FDA Rejects MDMA Therapy for PTSD: A Blow Against Psychedelic Research
The Food and Drug Administration (FDA) has dealt a blow to the emerging field of psychedelic therapy by rejecting an application from Lykos Therapeutics for approval to administer MDMA as part of therapy for people suffering with post-traumatic stress disorder (PTSD). The ruling is a major setback for the psychedelic medicine revolution, which has been making in-roads after decades on the fringes of regulation and public perception.
The FDA’s ruling last Friday came at a critical time for psychedelic research, which has recently gained support from the Department of Veterans Affairs and bipartisan lawmakers. The rejection of MDMA as an effective treatment for PTSD highlights the ongoing challenges and complexities of bringing psychedelics into mainstream medical practices. Lykos’ CEO Amy Emerson called the FDA’s request for another phase 3 trial “deeply disappointing,” and said conducting the study “would take several years.” She added that many of the requests from the agency “can be addressed with existing data, post-approval requirements, or through reference to the scientific literature.”

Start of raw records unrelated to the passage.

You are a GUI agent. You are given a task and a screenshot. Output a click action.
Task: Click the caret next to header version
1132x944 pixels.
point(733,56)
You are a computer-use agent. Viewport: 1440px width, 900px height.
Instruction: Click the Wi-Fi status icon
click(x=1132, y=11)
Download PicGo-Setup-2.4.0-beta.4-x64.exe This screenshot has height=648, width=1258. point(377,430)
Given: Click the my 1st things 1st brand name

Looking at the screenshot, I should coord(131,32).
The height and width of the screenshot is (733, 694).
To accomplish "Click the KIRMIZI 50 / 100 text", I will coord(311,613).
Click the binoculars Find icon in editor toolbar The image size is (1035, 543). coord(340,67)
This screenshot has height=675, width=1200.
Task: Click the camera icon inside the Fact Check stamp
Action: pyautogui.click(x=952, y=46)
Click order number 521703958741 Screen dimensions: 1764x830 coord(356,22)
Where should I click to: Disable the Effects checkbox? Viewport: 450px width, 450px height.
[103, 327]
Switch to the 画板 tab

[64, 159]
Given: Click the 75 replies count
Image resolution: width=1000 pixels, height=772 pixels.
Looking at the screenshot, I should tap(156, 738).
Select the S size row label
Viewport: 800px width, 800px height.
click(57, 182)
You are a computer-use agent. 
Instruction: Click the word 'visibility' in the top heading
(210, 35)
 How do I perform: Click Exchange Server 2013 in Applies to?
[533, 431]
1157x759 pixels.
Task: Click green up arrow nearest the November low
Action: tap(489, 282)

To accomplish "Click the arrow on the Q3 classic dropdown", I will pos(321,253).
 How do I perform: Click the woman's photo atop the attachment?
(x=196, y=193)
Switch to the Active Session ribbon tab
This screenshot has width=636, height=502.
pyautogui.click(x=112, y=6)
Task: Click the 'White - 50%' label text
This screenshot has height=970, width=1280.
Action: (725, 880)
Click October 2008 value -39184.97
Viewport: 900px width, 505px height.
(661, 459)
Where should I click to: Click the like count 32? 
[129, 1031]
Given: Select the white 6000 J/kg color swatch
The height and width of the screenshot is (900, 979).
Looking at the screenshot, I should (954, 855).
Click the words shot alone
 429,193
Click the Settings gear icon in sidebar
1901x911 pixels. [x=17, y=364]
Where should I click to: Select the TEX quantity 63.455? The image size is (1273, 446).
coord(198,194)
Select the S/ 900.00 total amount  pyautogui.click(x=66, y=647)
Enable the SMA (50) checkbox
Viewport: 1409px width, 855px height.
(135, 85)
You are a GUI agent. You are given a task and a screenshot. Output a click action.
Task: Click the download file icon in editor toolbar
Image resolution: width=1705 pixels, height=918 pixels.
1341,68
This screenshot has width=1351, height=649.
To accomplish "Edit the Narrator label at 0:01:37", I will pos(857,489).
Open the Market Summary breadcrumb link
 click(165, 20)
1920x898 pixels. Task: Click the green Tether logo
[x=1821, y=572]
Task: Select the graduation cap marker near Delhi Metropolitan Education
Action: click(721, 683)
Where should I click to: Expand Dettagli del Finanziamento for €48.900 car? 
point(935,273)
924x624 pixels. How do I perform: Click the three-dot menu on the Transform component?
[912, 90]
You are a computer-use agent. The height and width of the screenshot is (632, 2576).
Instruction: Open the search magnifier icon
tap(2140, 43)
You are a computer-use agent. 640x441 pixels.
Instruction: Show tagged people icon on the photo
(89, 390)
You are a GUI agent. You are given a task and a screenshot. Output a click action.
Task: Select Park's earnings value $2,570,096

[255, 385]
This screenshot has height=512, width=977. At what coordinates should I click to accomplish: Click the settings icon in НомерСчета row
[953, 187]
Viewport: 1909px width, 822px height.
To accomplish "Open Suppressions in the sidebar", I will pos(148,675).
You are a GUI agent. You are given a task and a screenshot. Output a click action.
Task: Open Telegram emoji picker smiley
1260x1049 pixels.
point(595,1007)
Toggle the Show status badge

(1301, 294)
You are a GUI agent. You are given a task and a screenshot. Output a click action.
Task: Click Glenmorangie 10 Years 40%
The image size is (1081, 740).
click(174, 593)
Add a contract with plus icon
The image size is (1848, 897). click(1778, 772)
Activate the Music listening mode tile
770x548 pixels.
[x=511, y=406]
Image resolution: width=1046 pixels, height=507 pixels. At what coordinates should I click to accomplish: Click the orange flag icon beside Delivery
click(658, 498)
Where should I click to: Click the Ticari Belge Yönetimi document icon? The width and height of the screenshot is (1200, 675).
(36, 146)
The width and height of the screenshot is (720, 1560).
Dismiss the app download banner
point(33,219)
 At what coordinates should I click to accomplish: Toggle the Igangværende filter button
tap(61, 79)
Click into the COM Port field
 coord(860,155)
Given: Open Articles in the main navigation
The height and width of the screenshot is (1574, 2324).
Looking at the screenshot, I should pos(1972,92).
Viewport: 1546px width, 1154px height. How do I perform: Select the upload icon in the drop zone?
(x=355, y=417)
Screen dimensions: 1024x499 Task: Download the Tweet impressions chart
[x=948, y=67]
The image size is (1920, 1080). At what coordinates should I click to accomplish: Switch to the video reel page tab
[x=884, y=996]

Supporters of MDMA-assisted therapy argue that the drug can help patients open up emotionally and form deeper connections with therapists during sessions. However, Lykos Therapeutics has not yet convinced the FDA with their evidence. One issue may be that the study was functionally unblinded, as some participants could tell whether they received MDMA or a placebo based on how the drug affected them. Additionally, some scientists have expressed concerns about the drug’s cardiac safety.
Allegations of ethics violations involving sexual misconduct and data suppression further complicated the FDA’s review of Lykos’ clinical trials. Along with these ethical issues, the methodological and operational criticisms also contributed to the FDA’s decision to recommend against Ibogaine-assisted therapy for opioid dependence and MDMA-for-PTSD therapy under an Investigational New Drug (IND) application.
The stakes of the FDA’s ruling go well beyond MDMA therapy and point to a larger conversation regarding where psychedelics fit with modern medicine going forward. Though some analysts think the FDA’s review pointed out issues specific to MDMA-assisted therapy, others see it as a moment that could set an important precedent for how these types of treatments are regulated in the future.
The FDA’s stance on MDMA for PTSD highlights the complex challenges researchers and developers face in trying to unlock the therapeutic potential of these substances. While mainstream acceptance may be difficult to achieve, these setbacks won’t stop those committed to advancing psychedelic therapies from making progress. “Although disappointing, this move by the FDA highlights the importance of conducting rigorous research into the safety and efficacy of MDMA-assisted therapy,” says Alan Davis, director of the Center for Psychedelic Drug Research and Education at the Ohio State University. “Despite this setback, I am hopeful that there will be a better outcome down the road after more research is completed in the coming years.”
Lykos said it plans to request a meeting with the FDA to ask for reconsideration of the decision.